(Saved data entries)
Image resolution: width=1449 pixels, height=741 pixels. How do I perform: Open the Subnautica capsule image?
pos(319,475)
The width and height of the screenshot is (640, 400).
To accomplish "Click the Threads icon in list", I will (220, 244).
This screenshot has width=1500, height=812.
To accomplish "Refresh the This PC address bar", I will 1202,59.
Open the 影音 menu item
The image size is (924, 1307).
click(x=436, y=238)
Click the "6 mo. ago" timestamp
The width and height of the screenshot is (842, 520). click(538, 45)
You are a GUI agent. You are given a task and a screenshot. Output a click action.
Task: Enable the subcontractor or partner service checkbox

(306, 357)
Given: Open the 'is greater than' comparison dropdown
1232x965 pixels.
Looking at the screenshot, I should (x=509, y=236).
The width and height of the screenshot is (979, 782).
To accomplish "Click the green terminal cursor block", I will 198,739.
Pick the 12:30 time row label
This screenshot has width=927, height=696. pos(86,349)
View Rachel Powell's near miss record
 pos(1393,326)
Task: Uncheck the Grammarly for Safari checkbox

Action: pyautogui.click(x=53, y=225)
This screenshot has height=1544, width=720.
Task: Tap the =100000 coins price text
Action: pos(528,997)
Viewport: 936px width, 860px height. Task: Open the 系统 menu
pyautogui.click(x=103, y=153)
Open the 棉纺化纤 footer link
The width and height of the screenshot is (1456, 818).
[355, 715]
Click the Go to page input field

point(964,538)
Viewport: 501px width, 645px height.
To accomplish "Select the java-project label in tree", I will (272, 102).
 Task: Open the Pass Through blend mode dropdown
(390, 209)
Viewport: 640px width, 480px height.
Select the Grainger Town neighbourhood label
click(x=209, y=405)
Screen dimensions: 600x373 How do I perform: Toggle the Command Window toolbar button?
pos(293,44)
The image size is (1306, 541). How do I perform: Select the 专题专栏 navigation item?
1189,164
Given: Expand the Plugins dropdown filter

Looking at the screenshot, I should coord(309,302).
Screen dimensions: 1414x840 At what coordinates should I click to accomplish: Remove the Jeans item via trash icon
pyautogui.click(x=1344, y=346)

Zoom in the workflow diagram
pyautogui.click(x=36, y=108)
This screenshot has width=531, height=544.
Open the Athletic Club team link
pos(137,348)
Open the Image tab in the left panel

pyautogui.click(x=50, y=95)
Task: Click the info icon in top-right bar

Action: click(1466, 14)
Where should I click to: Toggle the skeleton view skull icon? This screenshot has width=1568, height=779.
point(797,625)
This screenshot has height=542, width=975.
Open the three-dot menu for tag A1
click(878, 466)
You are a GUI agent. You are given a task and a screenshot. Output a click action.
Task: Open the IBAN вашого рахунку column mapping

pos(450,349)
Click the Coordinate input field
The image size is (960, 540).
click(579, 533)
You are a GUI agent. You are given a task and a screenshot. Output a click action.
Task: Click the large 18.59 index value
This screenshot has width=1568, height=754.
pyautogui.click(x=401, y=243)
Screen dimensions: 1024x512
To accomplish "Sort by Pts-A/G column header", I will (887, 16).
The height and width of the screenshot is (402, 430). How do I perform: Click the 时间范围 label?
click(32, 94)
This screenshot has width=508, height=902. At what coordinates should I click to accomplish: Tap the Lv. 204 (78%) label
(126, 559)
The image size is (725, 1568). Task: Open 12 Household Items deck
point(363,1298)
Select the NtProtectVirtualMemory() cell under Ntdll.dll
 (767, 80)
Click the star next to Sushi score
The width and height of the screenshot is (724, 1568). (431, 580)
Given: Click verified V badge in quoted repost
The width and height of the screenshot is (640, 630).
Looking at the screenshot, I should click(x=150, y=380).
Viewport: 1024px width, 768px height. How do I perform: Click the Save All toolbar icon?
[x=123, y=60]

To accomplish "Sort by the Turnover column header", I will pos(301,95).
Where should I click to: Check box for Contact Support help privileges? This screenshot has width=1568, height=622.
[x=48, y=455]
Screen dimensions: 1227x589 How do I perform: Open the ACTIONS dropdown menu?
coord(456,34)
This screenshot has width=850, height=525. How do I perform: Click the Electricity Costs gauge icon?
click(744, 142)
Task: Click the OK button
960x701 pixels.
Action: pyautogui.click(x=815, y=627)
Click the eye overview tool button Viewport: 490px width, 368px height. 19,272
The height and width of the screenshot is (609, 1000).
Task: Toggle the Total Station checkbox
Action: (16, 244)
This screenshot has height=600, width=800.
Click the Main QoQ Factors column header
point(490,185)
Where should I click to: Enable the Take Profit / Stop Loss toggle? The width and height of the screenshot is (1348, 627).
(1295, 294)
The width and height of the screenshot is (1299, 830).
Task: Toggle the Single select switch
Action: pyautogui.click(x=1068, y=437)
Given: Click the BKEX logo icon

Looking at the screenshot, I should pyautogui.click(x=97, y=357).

* **What to do**:
In the records above, find every line with the word "Sort" and copy it.

* **Your response**:
To accomplish "Sort by Pts-A/G column header", I will (887, 16).
To accomplish "Sort by the Turnover column header", I will pos(301,95).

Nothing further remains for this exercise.